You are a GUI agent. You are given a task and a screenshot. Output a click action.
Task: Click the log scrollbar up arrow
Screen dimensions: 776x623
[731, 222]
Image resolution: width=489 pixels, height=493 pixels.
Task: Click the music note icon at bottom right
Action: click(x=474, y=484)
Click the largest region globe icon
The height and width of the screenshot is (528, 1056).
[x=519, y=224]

____________

* _PROBLEM_
Reproduce exactly the lines from the one containing "Task: Click the log scrollbar up arrow" through the last line of the records above, including both, and nothing else.

* _OUTPUT OF THE EXERCISE_
Task: Click the log scrollbar up arrow
Screen dimensions: 776x623
[731, 222]
Image resolution: width=489 pixels, height=493 pixels.
Task: Click the music note icon at bottom right
Action: click(x=474, y=484)
Click the largest region globe icon
The height and width of the screenshot is (528, 1056).
[x=519, y=224]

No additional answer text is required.